:: Task input ::
-- begin --
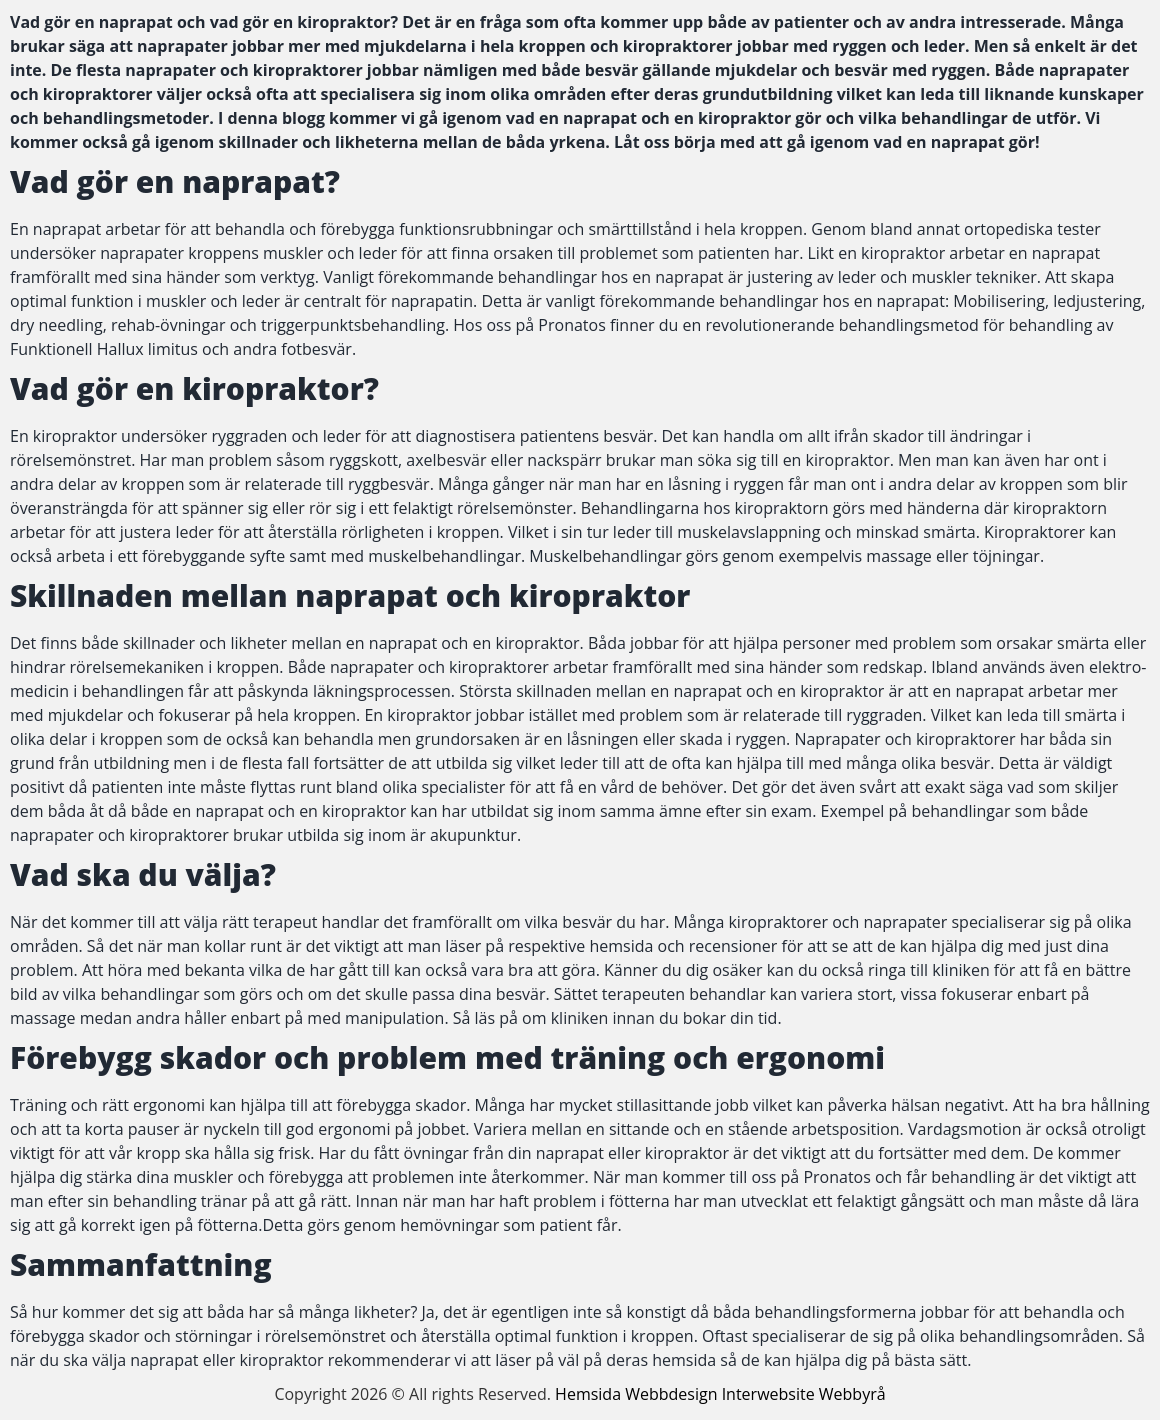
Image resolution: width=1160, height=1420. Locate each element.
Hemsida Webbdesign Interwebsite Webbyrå (720, 1394)
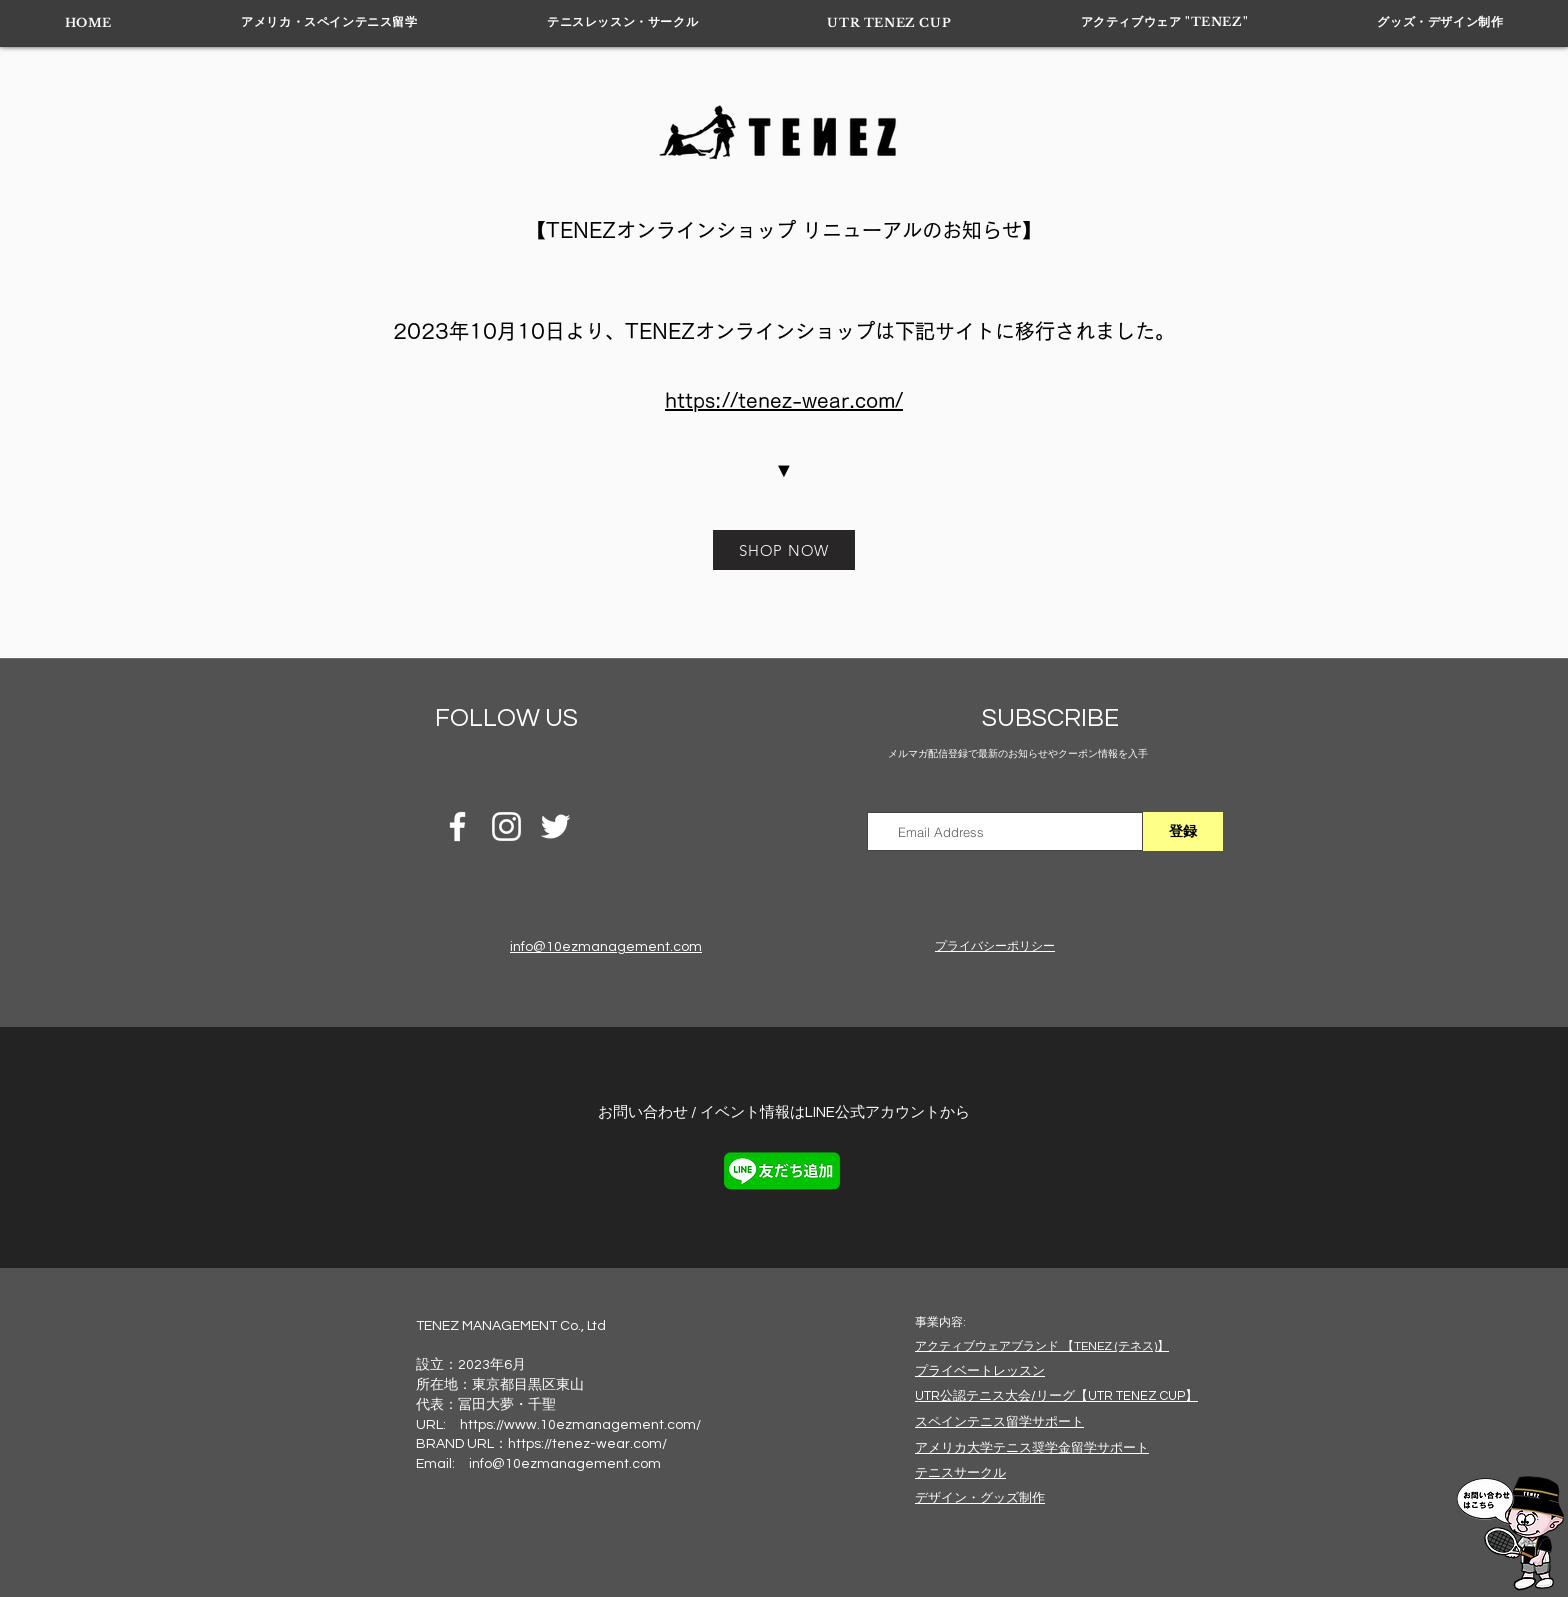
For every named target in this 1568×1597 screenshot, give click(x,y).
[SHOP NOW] (784, 550)
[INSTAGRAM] (506, 826)
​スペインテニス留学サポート (999, 1422)
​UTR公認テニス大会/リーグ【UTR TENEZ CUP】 (1056, 1396)
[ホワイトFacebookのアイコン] (457, 826)
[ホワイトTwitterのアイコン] (555, 826)
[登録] (1183, 831)
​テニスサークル (960, 1473)
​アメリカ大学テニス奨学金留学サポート (1032, 1448)
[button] (330, 22)
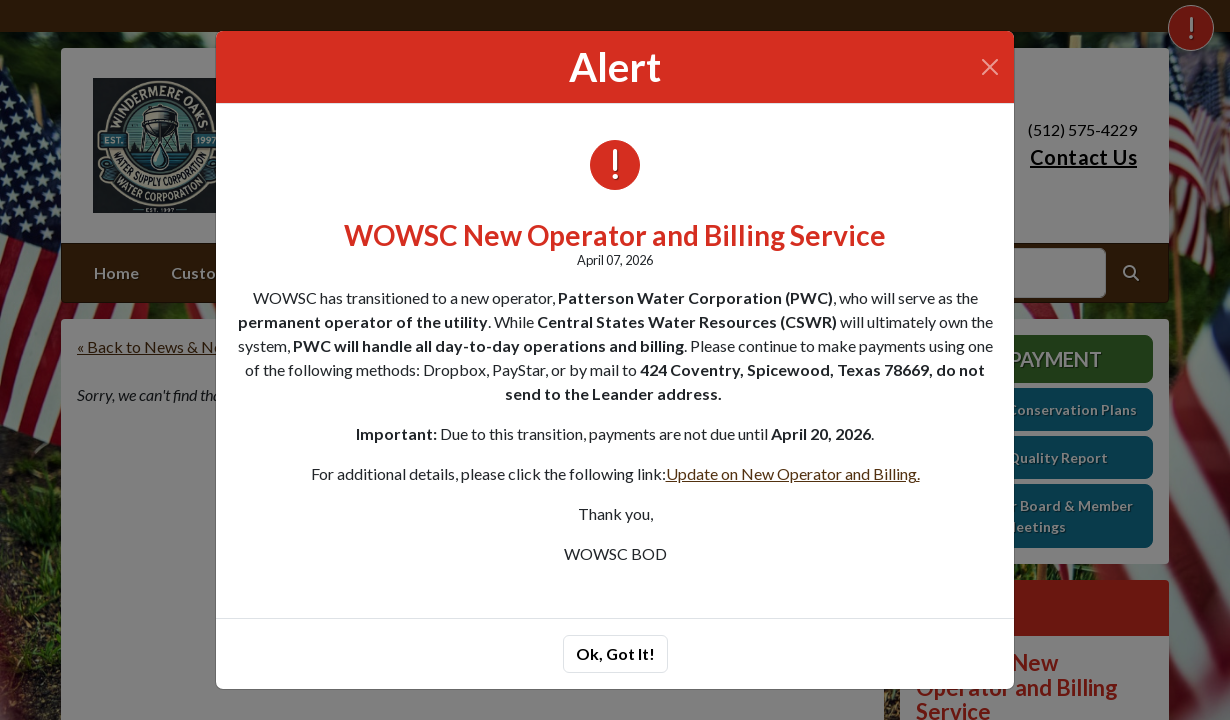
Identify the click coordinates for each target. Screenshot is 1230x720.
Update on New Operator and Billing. (793, 473)
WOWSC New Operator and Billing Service (615, 235)
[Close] (990, 67)
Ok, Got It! (615, 653)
-- end --
:: Work to do ::
Write out every line of the records above again, requests included, raising each coordinate in the answers by 22, and leave the pictures out.

:: Full answer ::
Image resolution: width=1160, height=1420. Locate each element.
Hemsida Webbdesign Interwebsite Webbyrå (742, 1416)
For every named target in this 1568×1597 screenshot, give click(x,y).
[SHOP NOW] (806, 572)
[INSTAGRAM] (528, 848)
​スペインテニス留学サポート (1021, 1444)
​UTR公認テニス大会/リーグ【UTR TENEZ CUP】 (1078, 1418)
[ホワイトFacebookのアイコン] (479, 848)
[ホワイトTwitterのアイコン] (577, 848)
[登録] (1205, 853)
​テニスサークル (982, 1495)
​アメリカ大学テニス奨学金留学サポート (1054, 1470)
[button] (352, 44)
Identify the click coordinates for each target. Screenshot is 1230x720.
Update on New Operator and Billing. (815, 495)
WOWSC New Operator and Billing Service (637, 257)
[Close] (1012, 89)
Ok, Got It! (637, 675)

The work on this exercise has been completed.